> _REQUIRED WORK_
Nothing less than an exact copy of all the records is required.

> _TASK MATERIAL_

——

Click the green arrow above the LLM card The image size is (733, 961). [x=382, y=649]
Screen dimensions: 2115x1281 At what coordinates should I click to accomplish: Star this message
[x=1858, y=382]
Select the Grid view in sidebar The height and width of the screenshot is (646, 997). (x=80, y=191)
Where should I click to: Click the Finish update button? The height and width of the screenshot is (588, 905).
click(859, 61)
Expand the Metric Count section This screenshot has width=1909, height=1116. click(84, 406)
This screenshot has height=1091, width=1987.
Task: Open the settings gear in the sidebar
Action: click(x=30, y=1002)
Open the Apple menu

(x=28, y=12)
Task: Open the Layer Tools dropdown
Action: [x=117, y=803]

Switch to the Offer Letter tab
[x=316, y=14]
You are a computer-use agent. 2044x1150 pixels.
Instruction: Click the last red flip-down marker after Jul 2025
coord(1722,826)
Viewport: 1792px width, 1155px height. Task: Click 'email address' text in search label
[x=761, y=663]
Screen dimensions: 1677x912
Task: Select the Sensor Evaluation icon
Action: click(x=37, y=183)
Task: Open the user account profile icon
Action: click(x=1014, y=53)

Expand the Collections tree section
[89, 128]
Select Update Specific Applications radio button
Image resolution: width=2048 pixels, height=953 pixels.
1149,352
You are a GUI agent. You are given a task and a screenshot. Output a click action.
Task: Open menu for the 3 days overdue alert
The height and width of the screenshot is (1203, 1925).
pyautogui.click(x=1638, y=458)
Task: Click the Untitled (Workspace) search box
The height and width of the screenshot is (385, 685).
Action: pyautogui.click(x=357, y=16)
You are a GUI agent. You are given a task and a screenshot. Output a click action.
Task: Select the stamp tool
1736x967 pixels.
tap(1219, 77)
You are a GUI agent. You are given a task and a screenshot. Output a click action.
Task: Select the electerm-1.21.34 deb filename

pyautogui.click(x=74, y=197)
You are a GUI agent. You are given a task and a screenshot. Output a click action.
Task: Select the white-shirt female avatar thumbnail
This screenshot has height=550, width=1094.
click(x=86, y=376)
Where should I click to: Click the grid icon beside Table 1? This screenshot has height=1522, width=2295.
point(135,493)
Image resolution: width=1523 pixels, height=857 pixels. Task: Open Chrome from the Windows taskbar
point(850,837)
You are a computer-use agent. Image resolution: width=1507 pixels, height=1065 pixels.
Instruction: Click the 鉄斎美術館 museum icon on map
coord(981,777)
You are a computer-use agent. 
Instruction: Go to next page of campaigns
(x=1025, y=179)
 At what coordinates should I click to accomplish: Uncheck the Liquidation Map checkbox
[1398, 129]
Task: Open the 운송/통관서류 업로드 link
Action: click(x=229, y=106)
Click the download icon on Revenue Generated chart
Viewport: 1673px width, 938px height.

——

> _ANSWER FOR THE TASK_
Click the green arrow above the LLM card The image size is (733, 961). [x=382, y=649]
Screen dimensions: 2115x1281 At what coordinates should I click to accomplish: Star this message
[x=1858, y=382]
Select the Grid view in sidebar The height and width of the screenshot is (646, 997). (x=80, y=191)
Where should I click to: Click the Finish update button? The height and width of the screenshot is (588, 905).
click(859, 61)
Expand the Metric Count section This screenshot has width=1909, height=1116. click(84, 406)
This screenshot has height=1091, width=1987.
Task: Open the settings gear in the sidebar
Action: click(x=30, y=1002)
Open the Apple menu

(x=28, y=12)
Task: Open the Layer Tools dropdown
Action: [x=117, y=803]

Switch to the Offer Letter tab
[x=316, y=14]
You are a computer-use agent. 2044x1150 pixels.
Instruction: Click the last red flip-down marker after Jul 2025
coord(1722,826)
Viewport: 1792px width, 1155px height. Task: Click 'email address' text in search label
[x=761, y=663]
Screen dimensions: 1677x912
Task: Select the Sensor Evaluation icon
Action: click(x=37, y=183)
Task: Open the user account profile icon
Action: click(x=1014, y=53)

Expand the Collections tree section
[89, 128]
Select Update Specific Applications radio button
Image resolution: width=2048 pixels, height=953 pixels.
1149,352
You are a GUI agent. You are given a task and a screenshot. Output a click action.
Task: Open menu for the 3 days overdue alert
The height and width of the screenshot is (1203, 1925).
pyautogui.click(x=1638, y=458)
Task: Click the Untitled (Workspace) search box
The height and width of the screenshot is (385, 685).
Action: pyautogui.click(x=357, y=16)
You are a GUI agent. You are given a task and a screenshot. Output a click action.
Task: Select the stamp tool
1736x967 pixels.
tap(1219, 77)
You are a GUI agent. You are given a task and a screenshot. Output a click action.
Task: Select the electerm-1.21.34 deb filename

pyautogui.click(x=74, y=197)
You are a GUI agent. You are given a task and a screenshot. Output a click action.
Task: Select the white-shirt female avatar thumbnail
This screenshot has height=550, width=1094.
click(x=86, y=376)
Where should I click to: Click the grid icon beside Table 1? This screenshot has height=1522, width=2295.
point(135,493)
Image resolution: width=1523 pixels, height=857 pixels. Task: Open Chrome from the Windows taskbar
point(850,837)
You are a computer-use agent. Image resolution: width=1507 pixels, height=1065 pixels.
Instruction: Click the 鉄斎美術館 museum icon on map
coord(981,777)
You are a computer-use agent. 
Instruction: Go to next page of campaigns
(x=1025, y=179)
 At what coordinates should I click to accomplish: Uncheck the Liquidation Map checkbox
[1398, 129]
Task: Open the 운송/통관서류 업로드 link
Action: click(x=229, y=106)
Click the download icon on Revenue Generated chart
Viewport: 1673px width, 938px height.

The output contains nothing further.